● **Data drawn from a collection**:

————

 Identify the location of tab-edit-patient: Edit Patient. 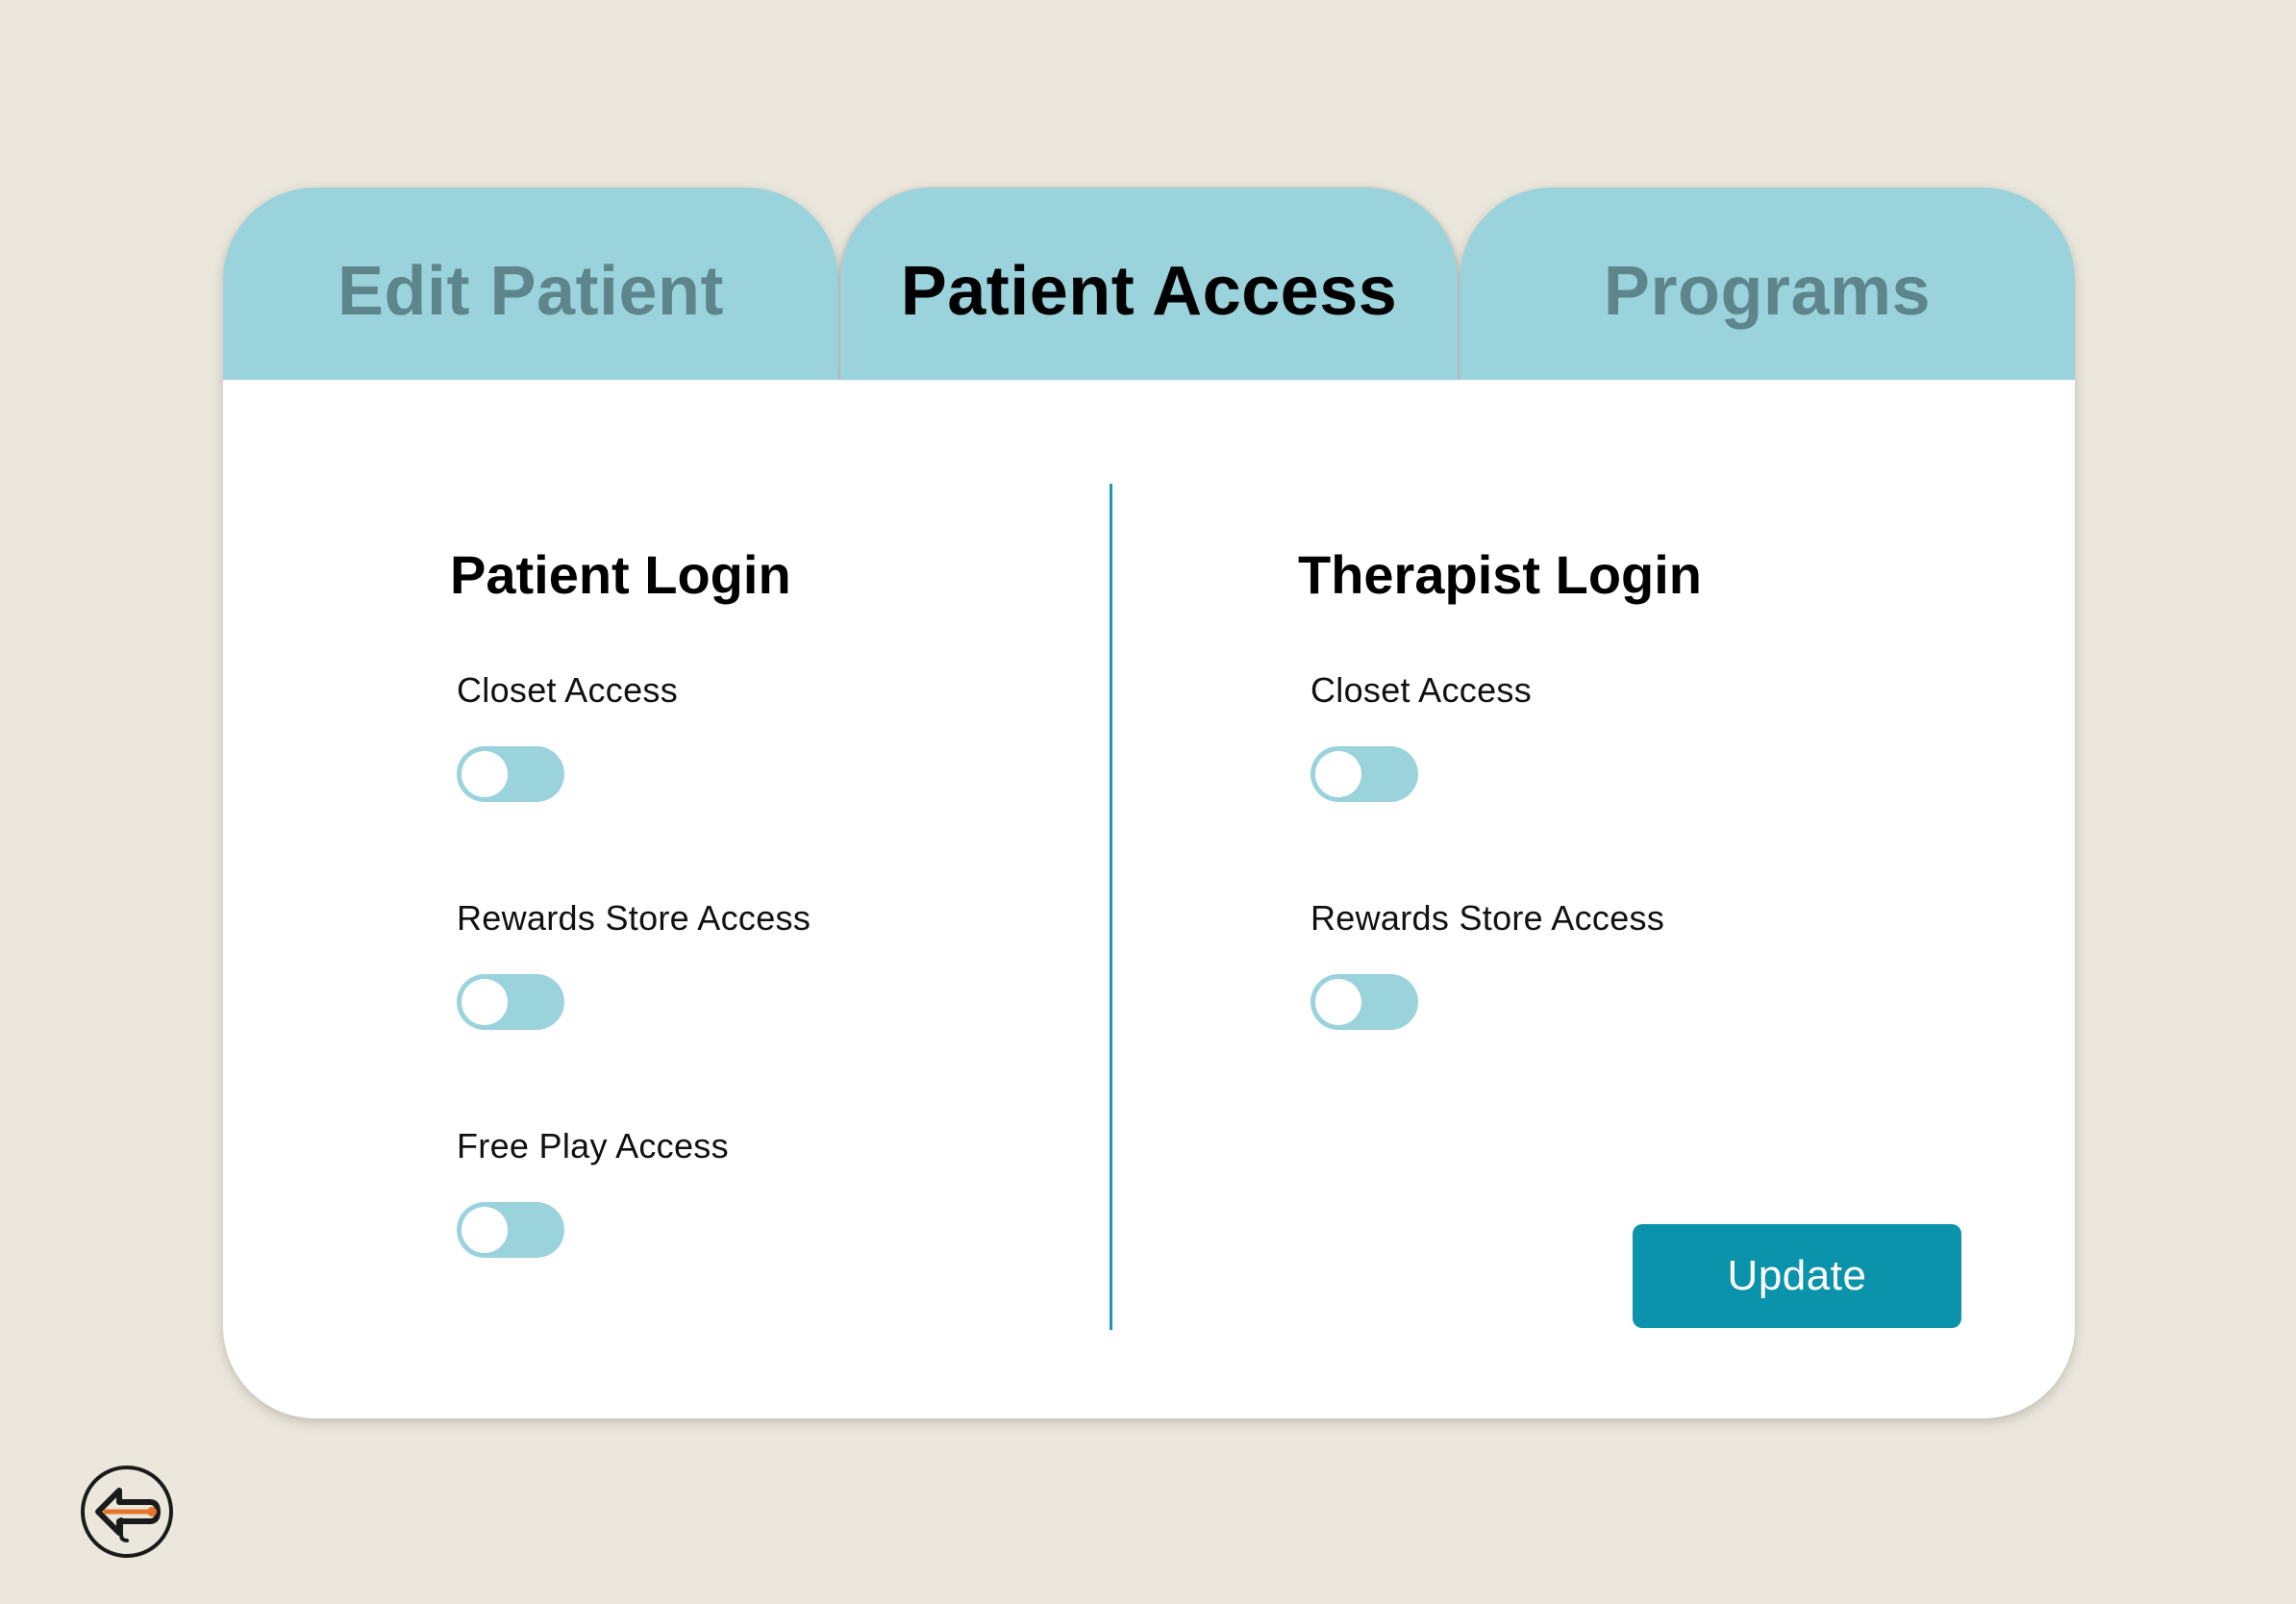
(530, 284).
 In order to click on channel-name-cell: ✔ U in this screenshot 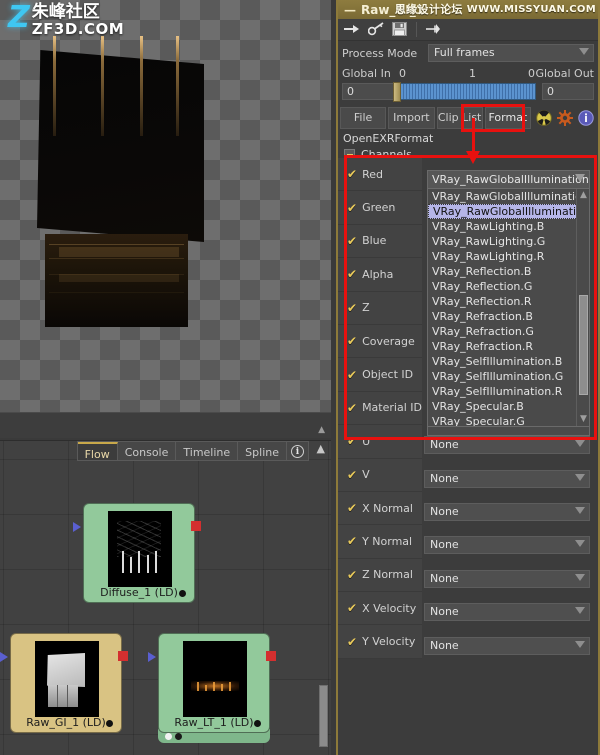, I will do `click(380, 442)`.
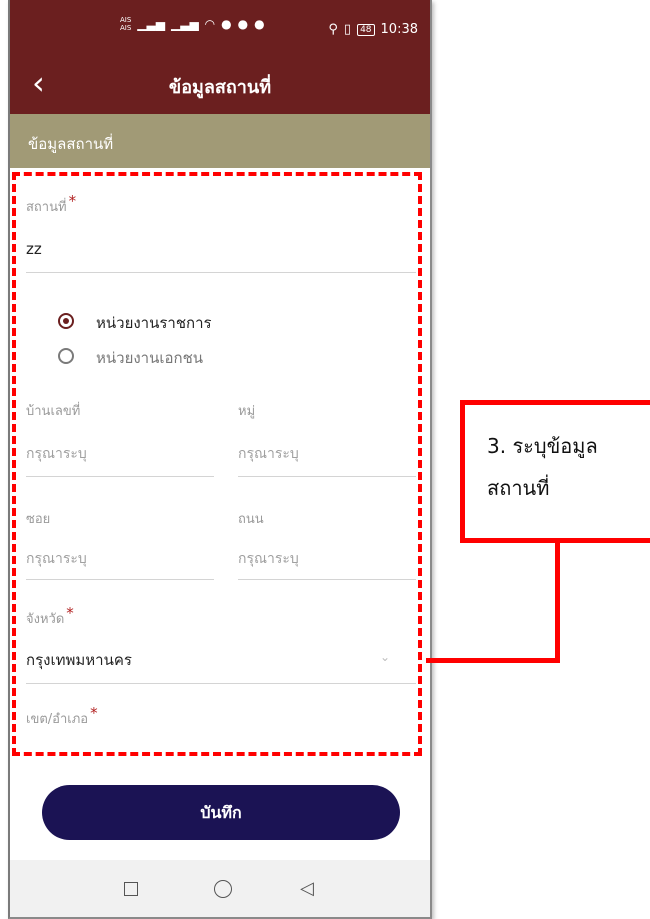 This screenshot has width=650, height=919. Describe the element at coordinates (210, 24) in the screenshot. I see `wifi-icon: ◠` at that location.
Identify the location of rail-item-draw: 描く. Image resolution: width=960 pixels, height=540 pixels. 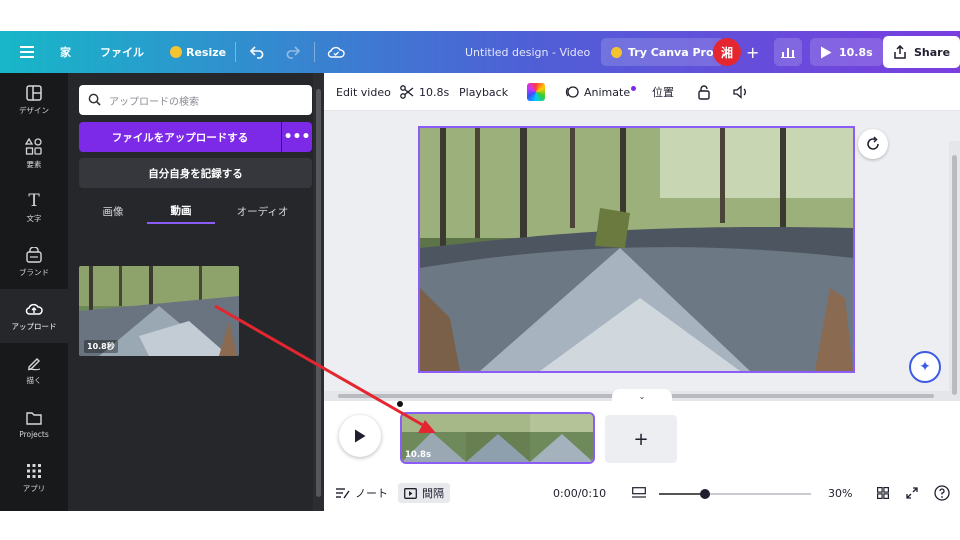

————

● **Try it**:
Print the items from the start of the records through the line that contains "(530, 284).", both ends included, and leave the pictures out.

● **Task output**:
 Identify the location of tab-edit-patient: Edit Patient. 
(530, 284).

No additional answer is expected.